I can’t remember where I took this photo, only that I was drawn to the imperfection, the cracks, the geometry of it. I always have my iPhone with me and so rarely remember to be on the qui vive for tiny scenes and quiet landmarks of beauty. I think it’s because I’m not an artist at heart; I’m focused on self, self, self and have my lens turned inward instead of outward. Maybe that’s a result of dealing with words, being lost in a book or mentally writing an article all the time. Or maybe it’s just the result of being narcissistic, self-absorbed. Whatever the cause, I wish to be more visual, to cultivate (if it’s even possible) a painterly eye or at the very least to be alert for lurking beauty. How much do I miss every day?

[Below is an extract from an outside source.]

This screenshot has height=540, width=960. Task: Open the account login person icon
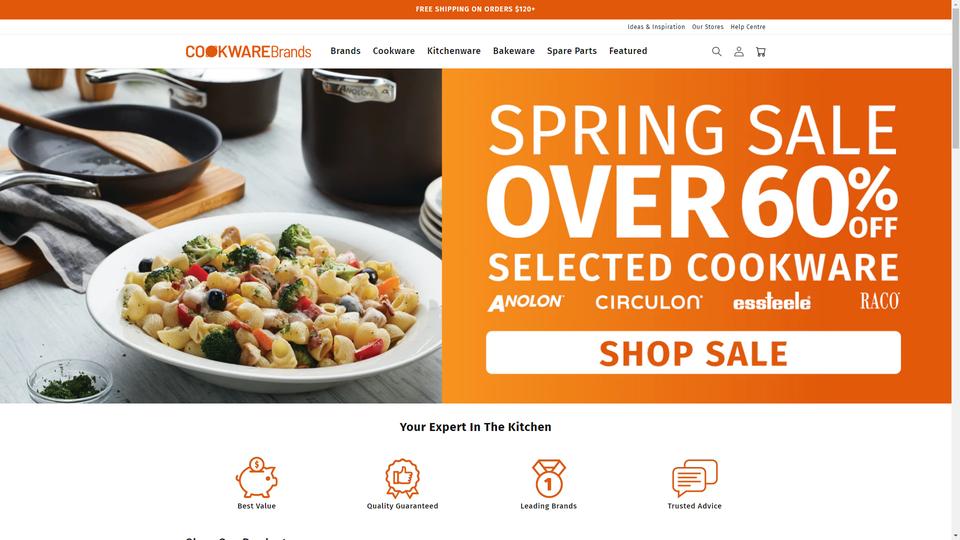[739, 51]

Life looked good enough to eat walking through Central Park in almost-spring. Gazing up  up up into this ethereal sight made me agitated because how to describe it without resorting to every cliche ever written. But then why describe it, why not let the photo stand for itself? Or going further, why not let the ephemeral moment exist for itself instead of my camera? But everyone that day was gawking as if the trees in bloom were celebrities caught by our papparazzi lenses. Greta comes out of seclusion! Jackie O takes a walk! Spring sighted in Central Park! And I suspect some of the people taking photos weren’t even tourists like me, but city slickers who let down their sophistication long enough to be star struck by the earth birthing itself again.

Intensive Caring

April 15th, 2011

Sitting in the orthopedist’s waiting room last week, I suddenly realized everyone, including me, was wearing some sort of cast or appliance on one or more  of their limbs. Our wounds were right out there in the world, visible to all. I started wondering what it would be like if we had the power to peer into strangers’ lives and hearts and see all the emotional traumas they had sustained over a lifetime. The window cleaner on the corner who doesn’t have the money to take his mother to the doctor.  The waitress at your favorite restaurant who never reveals she lost her only child a long time ago. Your child who still remembers waking up and you weren’t there. We are all stitched up and patched together and sent back out into the world after every majoror minor psychic surgery, limping along, doing our healing mostly in private. Wouldn’t it be a relief if we could wear a warning that said “My heart is broken so please handle with care” in the same way we make allowances for someone crossing the road on crutches?